**Material provided**

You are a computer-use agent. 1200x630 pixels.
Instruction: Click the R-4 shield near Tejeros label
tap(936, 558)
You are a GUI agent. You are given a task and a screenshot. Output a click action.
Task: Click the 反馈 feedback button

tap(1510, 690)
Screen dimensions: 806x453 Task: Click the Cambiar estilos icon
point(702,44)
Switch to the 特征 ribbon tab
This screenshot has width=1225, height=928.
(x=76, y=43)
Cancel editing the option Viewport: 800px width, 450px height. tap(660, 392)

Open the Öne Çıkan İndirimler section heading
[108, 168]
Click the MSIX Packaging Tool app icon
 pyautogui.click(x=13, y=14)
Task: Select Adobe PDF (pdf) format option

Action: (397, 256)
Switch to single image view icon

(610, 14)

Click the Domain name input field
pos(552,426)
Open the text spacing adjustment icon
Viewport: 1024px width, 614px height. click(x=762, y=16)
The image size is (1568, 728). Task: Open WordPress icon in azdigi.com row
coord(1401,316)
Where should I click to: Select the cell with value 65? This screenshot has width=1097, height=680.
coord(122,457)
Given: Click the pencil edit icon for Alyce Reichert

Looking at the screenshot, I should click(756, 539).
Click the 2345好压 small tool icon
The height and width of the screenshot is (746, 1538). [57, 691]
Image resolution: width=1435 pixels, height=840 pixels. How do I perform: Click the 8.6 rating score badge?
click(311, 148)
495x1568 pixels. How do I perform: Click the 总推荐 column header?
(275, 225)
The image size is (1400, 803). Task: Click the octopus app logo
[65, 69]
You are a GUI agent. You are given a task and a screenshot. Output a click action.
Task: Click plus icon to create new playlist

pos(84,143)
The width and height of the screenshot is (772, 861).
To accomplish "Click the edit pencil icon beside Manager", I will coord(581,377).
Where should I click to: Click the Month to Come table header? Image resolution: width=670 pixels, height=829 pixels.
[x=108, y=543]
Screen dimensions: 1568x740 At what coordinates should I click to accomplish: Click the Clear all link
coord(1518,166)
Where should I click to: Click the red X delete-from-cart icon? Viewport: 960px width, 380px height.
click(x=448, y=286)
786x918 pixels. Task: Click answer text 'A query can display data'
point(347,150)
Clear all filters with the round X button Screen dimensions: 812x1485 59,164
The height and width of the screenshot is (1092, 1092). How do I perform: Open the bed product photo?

**Instructions to follow**
What is needed here is an exact copy of all the records above.

**Task solution**
You are a computer-use agent. 1200x630 pixels.
Instruction: Click the R-4 shield near Tejeros label
tap(936, 558)
You are a GUI agent. You are given a task and a screenshot. Output a click action.
Task: Click the 反馈 feedback button

tap(1510, 690)
Screen dimensions: 806x453 Task: Click the Cambiar estilos icon
point(702,44)
Switch to the 特征 ribbon tab
This screenshot has width=1225, height=928.
(x=76, y=43)
Cancel editing the option Viewport: 800px width, 450px height. tap(660, 392)

Open the Öne Çıkan İndirimler section heading
[108, 168]
Click the MSIX Packaging Tool app icon
 pyautogui.click(x=13, y=14)
Task: Select Adobe PDF (pdf) format option

Action: (397, 256)
Switch to single image view icon

(610, 14)

Click the Domain name input field
pos(552,426)
Open the text spacing adjustment icon
Viewport: 1024px width, 614px height. click(x=762, y=16)
The image size is (1568, 728). Task: Open WordPress icon in azdigi.com row
coord(1401,316)
Where should I click to: Select the cell with value 65? This screenshot has width=1097, height=680.
coord(122,457)
Given: Click the pencil edit icon for Alyce Reichert

Looking at the screenshot, I should click(756, 539).
Click the 2345好压 small tool icon
The height and width of the screenshot is (746, 1538). [57, 691]
Image resolution: width=1435 pixels, height=840 pixels. How do I perform: Click the 8.6 rating score badge?
click(311, 148)
495x1568 pixels. How do I perform: Click the 总推荐 column header?
(275, 225)
The image size is (1400, 803). Task: Click the octopus app logo
[65, 69]
You are a GUI agent. You are given a task and a screenshot. Output a click action.
Task: Click plus icon to create new playlist

pos(84,143)
The width and height of the screenshot is (772, 861).
To accomplish "Click the edit pencil icon beside Manager", I will coord(581,377).
Where should I click to: Click the Month to Come table header? Image resolution: width=670 pixels, height=829 pixels.
[x=108, y=543]
Screen dimensions: 1568x740 At what coordinates should I click to accomplish: Click the Clear all link
coord(1518,166)
Where should I click to: Click the red X delete-from-cart icon? Viewport: 960px width, 380px height.
click(x=448, y=286)
786x918 pixels. Task: Click answer text 'A query can display data'
point(347,150)
Clear all filters with the round X button Screen dimensions: 812x1485 59,164
The height and width of the screenshot is (1092, 1092). How do I perform: Open the bed product photo?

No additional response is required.